What to work on: Go through the data below and gather each line containing "will".

====================

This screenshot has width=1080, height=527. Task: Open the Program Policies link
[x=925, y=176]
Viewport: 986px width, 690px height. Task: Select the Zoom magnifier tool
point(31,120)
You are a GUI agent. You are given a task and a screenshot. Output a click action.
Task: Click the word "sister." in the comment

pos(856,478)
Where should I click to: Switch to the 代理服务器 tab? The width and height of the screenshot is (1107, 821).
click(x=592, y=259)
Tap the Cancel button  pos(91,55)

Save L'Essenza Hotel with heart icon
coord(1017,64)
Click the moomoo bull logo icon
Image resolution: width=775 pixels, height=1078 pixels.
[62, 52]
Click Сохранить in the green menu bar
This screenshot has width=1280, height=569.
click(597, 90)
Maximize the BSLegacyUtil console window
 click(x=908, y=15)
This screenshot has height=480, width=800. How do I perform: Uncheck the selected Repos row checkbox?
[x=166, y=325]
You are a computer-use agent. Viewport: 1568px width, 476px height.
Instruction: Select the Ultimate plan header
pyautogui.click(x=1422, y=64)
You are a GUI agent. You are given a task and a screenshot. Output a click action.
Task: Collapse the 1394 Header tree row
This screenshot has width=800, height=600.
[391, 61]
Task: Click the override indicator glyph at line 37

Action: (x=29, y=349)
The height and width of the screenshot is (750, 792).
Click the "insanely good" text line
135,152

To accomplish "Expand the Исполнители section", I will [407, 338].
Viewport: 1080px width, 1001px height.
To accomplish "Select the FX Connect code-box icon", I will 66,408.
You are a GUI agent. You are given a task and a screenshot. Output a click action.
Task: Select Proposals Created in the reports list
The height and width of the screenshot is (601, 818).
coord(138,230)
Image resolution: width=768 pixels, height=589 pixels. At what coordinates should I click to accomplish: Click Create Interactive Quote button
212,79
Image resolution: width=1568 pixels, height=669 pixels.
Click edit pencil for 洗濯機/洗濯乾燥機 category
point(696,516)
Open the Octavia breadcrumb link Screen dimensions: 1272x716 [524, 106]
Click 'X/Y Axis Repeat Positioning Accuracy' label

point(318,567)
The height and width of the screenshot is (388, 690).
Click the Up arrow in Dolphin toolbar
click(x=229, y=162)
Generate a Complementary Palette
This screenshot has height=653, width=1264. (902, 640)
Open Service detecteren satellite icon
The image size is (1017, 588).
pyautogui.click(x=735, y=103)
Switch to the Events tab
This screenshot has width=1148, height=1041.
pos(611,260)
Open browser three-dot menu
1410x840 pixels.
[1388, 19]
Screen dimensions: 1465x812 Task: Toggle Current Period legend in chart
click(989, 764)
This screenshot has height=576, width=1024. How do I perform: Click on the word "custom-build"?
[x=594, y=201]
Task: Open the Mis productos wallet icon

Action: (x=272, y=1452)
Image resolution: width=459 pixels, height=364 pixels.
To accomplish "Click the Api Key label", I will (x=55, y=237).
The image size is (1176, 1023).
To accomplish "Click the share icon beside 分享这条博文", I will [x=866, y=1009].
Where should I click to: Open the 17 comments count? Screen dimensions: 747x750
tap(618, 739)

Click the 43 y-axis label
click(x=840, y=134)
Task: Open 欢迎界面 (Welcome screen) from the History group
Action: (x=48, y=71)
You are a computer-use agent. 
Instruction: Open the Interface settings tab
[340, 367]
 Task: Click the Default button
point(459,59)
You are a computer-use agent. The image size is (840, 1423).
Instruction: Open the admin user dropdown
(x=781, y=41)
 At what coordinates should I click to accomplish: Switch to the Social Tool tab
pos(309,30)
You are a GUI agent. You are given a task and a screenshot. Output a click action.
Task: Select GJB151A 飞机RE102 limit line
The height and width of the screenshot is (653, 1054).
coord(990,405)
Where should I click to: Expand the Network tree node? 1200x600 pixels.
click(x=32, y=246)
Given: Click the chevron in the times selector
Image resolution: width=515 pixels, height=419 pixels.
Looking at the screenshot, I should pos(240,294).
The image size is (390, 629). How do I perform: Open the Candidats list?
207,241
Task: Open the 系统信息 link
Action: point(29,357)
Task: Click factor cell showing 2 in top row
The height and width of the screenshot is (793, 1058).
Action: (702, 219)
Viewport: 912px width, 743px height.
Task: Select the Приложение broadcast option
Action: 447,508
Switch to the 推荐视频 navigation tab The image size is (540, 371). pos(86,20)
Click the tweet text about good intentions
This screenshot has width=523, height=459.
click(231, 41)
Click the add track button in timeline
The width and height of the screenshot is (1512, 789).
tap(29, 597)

====================

The answer:
To accomplish "Expand the Исполнители section", I will [407, 338].
To accomplish "Select the FX Connect code-box icon", I will 66,408.
To accomplish "Click the Api Key label", I will (x=55, y=237).
To accomplish "Click the share icon beside 分享这条博文", I will [x=866, y=1009].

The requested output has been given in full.